EXERCISE DIRECTIONS: Quote, with no changes, the lines that run from the top of the material to the line with "is (1500, 758).", both included.

━━ ENTRIES SHOWN

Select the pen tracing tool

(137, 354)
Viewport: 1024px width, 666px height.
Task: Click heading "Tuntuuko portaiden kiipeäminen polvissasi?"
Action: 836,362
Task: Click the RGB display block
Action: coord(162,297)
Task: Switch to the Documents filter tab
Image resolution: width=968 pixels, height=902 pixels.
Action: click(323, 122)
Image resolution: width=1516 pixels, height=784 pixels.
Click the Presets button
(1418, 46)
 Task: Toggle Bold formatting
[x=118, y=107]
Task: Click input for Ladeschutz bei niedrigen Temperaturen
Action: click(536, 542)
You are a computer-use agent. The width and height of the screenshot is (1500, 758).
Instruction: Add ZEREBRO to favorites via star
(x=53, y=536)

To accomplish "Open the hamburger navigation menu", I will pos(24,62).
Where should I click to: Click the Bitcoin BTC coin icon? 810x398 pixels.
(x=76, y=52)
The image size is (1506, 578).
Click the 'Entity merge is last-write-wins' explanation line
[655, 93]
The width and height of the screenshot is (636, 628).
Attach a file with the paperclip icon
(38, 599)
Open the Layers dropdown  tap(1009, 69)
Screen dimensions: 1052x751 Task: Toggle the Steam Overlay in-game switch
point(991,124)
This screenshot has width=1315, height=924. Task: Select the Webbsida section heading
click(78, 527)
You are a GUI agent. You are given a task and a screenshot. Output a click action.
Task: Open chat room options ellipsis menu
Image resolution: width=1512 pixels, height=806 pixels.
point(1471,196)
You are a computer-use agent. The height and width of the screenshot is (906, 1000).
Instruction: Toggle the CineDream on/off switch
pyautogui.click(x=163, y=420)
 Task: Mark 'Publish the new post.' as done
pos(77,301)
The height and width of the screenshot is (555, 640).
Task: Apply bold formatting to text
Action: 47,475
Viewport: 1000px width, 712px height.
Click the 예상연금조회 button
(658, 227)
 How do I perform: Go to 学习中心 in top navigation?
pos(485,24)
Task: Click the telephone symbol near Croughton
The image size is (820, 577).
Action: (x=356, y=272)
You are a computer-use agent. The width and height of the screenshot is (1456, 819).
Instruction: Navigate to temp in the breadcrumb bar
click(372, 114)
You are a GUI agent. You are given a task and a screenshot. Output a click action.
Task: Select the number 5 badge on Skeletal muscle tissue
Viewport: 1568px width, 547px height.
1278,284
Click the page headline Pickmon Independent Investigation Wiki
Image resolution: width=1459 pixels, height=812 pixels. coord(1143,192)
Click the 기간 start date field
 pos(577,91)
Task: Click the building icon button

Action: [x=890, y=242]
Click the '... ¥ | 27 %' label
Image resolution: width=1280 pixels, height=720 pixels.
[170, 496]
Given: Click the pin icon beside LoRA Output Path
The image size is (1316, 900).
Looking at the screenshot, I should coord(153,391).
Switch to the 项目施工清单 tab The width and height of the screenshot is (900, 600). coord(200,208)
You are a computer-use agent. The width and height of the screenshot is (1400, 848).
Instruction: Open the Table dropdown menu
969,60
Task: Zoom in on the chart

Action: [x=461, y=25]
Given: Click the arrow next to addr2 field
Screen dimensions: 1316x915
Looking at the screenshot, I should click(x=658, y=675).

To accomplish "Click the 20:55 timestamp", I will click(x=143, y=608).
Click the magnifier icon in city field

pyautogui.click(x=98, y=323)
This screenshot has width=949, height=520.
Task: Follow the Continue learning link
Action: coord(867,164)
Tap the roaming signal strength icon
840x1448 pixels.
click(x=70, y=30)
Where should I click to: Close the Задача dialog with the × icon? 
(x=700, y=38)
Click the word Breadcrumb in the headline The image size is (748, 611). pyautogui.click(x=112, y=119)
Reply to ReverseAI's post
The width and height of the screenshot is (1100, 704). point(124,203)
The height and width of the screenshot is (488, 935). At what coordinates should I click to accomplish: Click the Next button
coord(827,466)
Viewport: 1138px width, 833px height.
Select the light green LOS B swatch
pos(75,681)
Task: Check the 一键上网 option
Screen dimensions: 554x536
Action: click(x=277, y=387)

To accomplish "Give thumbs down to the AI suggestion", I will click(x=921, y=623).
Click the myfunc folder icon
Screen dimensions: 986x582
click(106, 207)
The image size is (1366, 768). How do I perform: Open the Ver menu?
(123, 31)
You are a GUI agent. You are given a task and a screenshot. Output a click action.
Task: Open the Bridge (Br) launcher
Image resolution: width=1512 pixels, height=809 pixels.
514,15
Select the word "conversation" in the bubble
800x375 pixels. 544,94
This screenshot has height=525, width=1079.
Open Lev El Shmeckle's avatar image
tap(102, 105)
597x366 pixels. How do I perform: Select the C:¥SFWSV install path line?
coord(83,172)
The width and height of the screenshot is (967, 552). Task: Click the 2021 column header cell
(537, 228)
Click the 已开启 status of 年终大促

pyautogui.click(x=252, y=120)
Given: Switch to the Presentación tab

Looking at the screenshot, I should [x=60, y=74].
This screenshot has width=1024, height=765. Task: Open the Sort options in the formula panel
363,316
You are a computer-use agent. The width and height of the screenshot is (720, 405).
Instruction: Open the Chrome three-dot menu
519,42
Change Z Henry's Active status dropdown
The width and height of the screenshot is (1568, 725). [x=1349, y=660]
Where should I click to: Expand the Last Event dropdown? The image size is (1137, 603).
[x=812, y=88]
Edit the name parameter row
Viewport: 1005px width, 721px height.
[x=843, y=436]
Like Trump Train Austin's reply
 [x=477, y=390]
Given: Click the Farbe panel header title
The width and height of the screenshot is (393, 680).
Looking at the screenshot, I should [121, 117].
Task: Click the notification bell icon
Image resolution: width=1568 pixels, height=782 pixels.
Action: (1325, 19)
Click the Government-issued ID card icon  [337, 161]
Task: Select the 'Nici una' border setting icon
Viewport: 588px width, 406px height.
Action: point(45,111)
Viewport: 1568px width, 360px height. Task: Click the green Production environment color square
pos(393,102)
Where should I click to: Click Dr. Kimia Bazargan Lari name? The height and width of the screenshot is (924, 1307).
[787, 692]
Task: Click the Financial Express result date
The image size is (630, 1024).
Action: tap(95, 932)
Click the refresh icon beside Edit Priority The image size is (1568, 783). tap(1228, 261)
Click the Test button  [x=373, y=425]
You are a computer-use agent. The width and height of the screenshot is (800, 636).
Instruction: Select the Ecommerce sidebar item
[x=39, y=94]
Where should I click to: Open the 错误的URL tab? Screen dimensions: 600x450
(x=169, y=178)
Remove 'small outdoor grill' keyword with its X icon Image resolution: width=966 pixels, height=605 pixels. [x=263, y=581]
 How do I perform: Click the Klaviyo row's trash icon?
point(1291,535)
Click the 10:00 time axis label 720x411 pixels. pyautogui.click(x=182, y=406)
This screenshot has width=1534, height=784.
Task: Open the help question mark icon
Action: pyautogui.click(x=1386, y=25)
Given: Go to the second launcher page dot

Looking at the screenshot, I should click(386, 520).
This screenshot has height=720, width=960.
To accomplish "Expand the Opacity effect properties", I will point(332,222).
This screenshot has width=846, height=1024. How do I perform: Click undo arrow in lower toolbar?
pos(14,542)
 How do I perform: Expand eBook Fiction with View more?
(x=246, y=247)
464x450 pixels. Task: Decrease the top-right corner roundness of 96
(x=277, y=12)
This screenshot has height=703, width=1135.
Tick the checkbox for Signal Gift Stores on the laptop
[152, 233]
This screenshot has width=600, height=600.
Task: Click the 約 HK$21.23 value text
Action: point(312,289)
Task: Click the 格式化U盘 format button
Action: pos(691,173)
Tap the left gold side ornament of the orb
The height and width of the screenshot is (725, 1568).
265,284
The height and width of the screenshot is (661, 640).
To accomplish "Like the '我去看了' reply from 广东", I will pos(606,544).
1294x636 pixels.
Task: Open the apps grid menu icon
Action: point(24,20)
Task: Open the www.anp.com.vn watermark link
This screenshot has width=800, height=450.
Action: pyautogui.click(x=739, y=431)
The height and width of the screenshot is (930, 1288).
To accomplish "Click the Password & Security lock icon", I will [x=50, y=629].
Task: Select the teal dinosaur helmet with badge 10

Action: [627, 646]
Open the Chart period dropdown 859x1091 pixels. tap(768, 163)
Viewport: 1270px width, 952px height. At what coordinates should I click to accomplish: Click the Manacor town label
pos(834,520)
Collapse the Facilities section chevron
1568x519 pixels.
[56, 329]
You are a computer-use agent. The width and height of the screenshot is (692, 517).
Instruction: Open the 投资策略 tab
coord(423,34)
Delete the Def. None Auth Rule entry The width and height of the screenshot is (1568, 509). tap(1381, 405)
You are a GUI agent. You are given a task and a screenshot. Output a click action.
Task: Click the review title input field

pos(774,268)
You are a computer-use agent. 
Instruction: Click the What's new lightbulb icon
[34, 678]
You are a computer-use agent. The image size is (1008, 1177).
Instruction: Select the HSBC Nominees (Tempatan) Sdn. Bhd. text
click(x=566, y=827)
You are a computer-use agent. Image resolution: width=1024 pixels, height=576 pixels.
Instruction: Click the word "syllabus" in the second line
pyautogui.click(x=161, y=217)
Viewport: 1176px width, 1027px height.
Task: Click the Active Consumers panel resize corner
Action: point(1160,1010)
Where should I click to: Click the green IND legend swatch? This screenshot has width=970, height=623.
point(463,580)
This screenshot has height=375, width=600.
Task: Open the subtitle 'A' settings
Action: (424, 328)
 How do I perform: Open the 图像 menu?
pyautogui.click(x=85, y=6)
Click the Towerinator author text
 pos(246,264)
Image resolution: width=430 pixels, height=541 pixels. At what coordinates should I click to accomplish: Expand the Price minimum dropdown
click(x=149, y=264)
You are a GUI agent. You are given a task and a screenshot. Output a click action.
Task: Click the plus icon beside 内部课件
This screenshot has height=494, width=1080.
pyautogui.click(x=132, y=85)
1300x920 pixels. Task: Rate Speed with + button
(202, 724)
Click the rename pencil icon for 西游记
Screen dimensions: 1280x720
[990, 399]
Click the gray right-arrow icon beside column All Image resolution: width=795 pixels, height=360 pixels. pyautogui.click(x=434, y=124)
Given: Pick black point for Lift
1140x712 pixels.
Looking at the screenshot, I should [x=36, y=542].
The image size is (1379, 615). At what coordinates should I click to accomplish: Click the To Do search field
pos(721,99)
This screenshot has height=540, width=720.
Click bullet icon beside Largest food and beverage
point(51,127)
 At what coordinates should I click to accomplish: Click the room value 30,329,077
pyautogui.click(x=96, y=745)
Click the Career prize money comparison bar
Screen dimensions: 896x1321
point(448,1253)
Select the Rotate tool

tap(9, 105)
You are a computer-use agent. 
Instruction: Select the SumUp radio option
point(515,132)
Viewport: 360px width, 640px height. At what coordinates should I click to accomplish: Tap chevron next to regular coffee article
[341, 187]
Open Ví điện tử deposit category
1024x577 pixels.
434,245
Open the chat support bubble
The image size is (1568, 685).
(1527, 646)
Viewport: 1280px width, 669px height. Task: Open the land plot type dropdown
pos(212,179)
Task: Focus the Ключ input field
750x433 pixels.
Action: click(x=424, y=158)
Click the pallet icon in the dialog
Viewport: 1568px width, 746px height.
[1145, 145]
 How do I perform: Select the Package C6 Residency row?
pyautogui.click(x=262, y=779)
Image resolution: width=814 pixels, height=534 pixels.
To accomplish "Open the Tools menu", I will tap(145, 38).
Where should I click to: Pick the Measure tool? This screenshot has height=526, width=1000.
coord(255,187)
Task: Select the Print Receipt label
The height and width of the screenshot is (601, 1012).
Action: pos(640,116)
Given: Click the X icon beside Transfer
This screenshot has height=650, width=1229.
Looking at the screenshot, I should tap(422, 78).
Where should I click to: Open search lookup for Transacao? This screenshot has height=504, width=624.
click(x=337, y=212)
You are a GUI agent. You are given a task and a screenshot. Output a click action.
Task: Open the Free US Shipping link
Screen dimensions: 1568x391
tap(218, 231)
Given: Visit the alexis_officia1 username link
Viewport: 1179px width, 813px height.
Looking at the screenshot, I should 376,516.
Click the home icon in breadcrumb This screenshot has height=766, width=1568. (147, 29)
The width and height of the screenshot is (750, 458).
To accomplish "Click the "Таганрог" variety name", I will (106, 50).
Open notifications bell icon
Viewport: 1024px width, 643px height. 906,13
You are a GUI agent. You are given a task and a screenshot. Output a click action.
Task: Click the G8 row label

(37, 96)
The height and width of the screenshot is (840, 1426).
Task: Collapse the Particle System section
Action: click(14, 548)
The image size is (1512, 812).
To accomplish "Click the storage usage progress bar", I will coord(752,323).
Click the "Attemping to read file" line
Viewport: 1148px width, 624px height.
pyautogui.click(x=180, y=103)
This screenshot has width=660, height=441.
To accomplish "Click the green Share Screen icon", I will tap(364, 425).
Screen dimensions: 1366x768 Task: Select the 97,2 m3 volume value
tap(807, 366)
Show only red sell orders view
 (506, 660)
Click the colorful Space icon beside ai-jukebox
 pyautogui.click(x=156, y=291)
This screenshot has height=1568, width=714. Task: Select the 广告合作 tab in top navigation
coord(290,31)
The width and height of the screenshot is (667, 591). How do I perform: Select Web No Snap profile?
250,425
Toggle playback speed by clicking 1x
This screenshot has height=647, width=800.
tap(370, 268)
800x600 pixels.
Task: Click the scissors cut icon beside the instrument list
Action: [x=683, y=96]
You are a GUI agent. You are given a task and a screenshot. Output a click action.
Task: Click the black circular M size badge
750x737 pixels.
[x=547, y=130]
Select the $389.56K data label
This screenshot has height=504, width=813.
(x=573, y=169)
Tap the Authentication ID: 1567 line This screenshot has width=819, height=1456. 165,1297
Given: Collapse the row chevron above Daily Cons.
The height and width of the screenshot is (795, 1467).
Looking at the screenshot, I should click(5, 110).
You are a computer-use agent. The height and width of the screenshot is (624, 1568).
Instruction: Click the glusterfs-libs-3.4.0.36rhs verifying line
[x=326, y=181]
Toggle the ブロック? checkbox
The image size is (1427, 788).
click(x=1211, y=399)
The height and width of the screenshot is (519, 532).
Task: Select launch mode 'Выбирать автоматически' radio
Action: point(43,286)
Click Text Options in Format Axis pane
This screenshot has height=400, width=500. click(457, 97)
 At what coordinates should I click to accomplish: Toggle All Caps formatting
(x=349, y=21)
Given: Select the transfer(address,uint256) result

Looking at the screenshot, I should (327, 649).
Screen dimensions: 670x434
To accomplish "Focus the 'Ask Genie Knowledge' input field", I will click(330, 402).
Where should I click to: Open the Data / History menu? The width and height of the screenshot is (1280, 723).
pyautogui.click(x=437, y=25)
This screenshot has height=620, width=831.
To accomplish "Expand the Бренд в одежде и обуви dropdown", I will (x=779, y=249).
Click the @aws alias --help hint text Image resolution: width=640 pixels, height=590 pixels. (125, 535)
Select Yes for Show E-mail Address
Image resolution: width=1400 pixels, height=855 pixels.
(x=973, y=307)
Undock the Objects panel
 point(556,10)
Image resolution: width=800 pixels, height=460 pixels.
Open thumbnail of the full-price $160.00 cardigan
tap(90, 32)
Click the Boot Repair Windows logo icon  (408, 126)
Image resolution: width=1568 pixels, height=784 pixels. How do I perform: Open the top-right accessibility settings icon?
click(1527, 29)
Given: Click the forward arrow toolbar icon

━━━━

TASK RESPONSE:
Select the pen tracing tool

(137, 354)
Viewport: 1024px width, 666px height.
Task: Click heading "Tuntuuko portaiden kiipeäminen polvissasi?"
Action: 836,362
Task: Click the RGB display block
Action: coord(162,297)
Task: Switch to the Documents filter tab
Image resolution: width=968 pixels, height=902 pixels.
Action: click(323, 122)
Image resolution: width=1516 pixels, height=784 pixels.
Click the Presets button
(1418, 46)
 Task: Toggle Bold formatting
[x=118, y=107]
Task: Click input for Ladeschutz bei niedrigen Temperaturen
Action: click(536, 542)
You are a computer-use agent. The width and height of the screenshot is (1500, 758).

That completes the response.